The nation’s capital and home to nearly half of Uruguay’s population, Montevideo is a vibrant, eclectic place with a rich cultural life. Stretching 20km from east to west, the city wears many faces, from its industrial port to the exclusive beachside suburb of Carrasco near the airport. In the historic downtown business district, art deco and neoclassical buildings jostle for space alongside grimy, worn-out skyscrapers that appear airlifted from Havana or Ceauşescu’s Romania, while to the southeast the shopping malls and modern high-rises of beach communities such as Punta Carretas and Pocitos bear more resemblance to Miami or Copacabana. Music, theater and the arts are alive and well here – from elegant older theaters and cozy little tango bars to modern beachfront discos – and there’s a strong international flavor, thanks to the many foreign cultural centers and Montevideo’s status as administrative headquarters for Mercosur, South America’s leading trading bloc.

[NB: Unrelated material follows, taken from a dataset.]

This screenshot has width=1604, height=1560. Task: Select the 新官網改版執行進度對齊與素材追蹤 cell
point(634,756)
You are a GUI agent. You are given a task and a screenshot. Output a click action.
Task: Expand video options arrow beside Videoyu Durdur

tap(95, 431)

Montevideo lies almost directly across the Río de la Plata from Buenos Aires. For many visitors, the most intriguing area is the Ciudad Vieja, the formerly walled colonial grid straddling the western tip of a peninsula between the sheltered port and the wide-open river. Just east of the old town gate, the Centro (downtown) begins at Plaza Independencia, surrounded by historic buildings of the republican era. Av 18 de Julio, downtown Montevideo’s commercial thoroughfare, runs east past Plaza del Entrevero, Plaza Cagancha and the Intendencia (town hall) towards Tres Cruces bus terminal, where it changes name to Av Italia and continues east towards Carrasco International Airport and the Interbalnearia highway to Punta del Este.
Montevideo is famous for the wood-fired barbeque called "parrillada." Local cooks use slow-grill techniques for different beef cuts, lamb, sausage, blood sausage and even provolone cheese. Lomo is tender beef fillet, and asado is a tasty rib cut.
Montevideo was founded in 1724. For much of its early history, the city consisted of what is now known as the Ciudad Vieja (Old Town). By the mid-19th century the city began to grow eastward towards what is now known as Centro. The demolition of the old fort that used to mark the eastern boundary of Old Town enabled the construction of what is now Plaza Independencia. Eventually Boulevard Artigas was built around Centro, but by 1910, suburbs were already developing beyond it which were later annexed into the growing city.